Riot’s ruling on Tainted Minds does little to quell community outrage

After weeks of investigation, Riot’s conclusion isn’t what we were all hoping for.

Image via Riot Games

Riot issued a ruling last night on one of the most controversial scandals to hit the League of Legends scene in recent memory. But the ruling, which fines Australian organization Tainted Minds a measly $7,000 AUD for a pair of offenses, isn’t doing anything to help quell community outrage. In fact, sections of the ruling are raising questions about Riot’s ability to remain impartial in cases that involve the company’s own employees.

In February, four players and coach Nicholas “Inero” Smith suddenly left the Oceania Pro League team and its gaming house in February. They claimed Tainted Minds had created an unworkable and unlivable environment, citing issues including unsuitable internet, no gaming PCs, no air conditioning, no laundry facilities, and more.
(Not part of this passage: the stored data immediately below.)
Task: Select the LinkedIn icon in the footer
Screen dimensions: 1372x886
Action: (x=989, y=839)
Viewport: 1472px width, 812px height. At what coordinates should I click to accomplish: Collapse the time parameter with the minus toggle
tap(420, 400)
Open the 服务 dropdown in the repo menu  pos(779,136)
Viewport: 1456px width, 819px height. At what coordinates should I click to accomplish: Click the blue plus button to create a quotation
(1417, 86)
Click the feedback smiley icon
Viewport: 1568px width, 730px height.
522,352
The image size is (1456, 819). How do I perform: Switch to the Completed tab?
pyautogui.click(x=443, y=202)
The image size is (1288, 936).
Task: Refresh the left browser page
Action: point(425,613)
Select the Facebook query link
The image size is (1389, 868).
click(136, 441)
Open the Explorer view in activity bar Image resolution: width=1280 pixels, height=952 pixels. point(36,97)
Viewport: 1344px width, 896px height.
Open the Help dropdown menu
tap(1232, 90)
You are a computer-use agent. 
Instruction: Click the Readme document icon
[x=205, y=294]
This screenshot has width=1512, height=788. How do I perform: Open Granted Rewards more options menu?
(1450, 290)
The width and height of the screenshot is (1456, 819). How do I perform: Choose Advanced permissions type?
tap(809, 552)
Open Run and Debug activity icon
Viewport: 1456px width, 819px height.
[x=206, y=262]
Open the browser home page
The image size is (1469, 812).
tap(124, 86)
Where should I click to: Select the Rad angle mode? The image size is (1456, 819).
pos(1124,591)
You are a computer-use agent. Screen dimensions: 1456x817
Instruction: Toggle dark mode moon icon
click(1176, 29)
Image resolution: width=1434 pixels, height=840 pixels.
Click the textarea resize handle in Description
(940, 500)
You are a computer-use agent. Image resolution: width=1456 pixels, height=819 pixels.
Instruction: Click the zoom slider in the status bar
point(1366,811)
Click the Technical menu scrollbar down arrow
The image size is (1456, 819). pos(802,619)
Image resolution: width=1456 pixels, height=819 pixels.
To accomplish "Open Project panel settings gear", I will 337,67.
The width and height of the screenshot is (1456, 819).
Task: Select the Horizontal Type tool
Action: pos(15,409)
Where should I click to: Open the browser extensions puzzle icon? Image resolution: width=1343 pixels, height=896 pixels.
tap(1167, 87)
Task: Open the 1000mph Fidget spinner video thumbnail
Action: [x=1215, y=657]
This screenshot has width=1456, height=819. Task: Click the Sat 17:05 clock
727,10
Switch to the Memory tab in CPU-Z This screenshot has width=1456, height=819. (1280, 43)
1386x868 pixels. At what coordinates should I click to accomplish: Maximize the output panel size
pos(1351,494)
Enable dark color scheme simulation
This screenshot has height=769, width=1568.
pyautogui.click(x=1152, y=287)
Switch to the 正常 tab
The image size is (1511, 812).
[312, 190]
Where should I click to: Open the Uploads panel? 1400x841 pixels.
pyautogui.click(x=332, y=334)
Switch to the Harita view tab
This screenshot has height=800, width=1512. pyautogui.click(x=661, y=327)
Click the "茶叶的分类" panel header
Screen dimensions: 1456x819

There was a long back-and-forth between the org, the players, and coach that ultimately resulted in the players leaving the org and announcing their free agency. Though the organization claimed no wrongdoing, public opinion largely sided with the players.

Riot Games began an investigation shortly after, reviewing documents provided by multiple sources, reviewing communications between Riot employees and representatives of Tainted Minds as well as the players and staff, and conducting interviews with the key parties involved.

From that investigation came a surprise ruling from Riot. The company discovered that Tainted Minds also hadn’t been meeting the required minimum player compensation of $500 per match played. Tainted Minds received stipends from Riot for weeks three and four of the OPL on February 17, but the players still didn’t see their paychecks for another month. For breaking that section of the OPL Rules, Tainted Minds was fined $5,000 AUD. It was also fined another $2,000 for “failure to comply with its contractual obligation to provide computers to its manager and coach,” bringing the total to $7,000.

In addition to the fines, Tainted Minds was also put on a six month probation, wherein “any competitive ruling against the team regarding a failure to timely pay players will result in expulsion from the OPL.”

Not only did Riot merely give Tainted Minds a $7,000 slap on the wrist coupled with probation, but it then went on to condemn the players, not Tainted Minds, for breaking their non-disclosure agreement (NDA) with the organization by releasing the information about their team environment.

A questionable punishment isn’t all that Riot has to deal with backlash on. The Riot staffer who performed the mediation between Tainted Minds and its scorned team was Daniel Ringland. Tristan “Cake” Côté-Lalumière said in a statement that Ringland was biased and shouldn’t have been allowed to perform the mediation due to his relationship with a key Tainted Minds investor, John Mcrae. In fact, Cake also claimed that Ringland had been the one who convinced Mcrae to invest into the OPL to begin with.

This has naturally raised questions about Riot’s impartiality in the case.

Riot’s stance on the NDA is also troublesome. Even though the investigation it conducted found Tainted Minds guilty of not only an unhealthy environment, but failure to pay players on time, Riot still placed more fault on the players for coming forward than with Tainted Minds for breaking several rules.

Professional players, ex-professional players, and other big voices in the League community have spoken out against this.

Cake strongly disagreed with the ruling, giving a point-by-point rebuttal to several of the findings in a Twitlonger post last night. Cake said he will continue to pursue the matter until Tainted Minds is banned from the OPL or the players and staff receive paid damages for Riot’s alleged misconduct.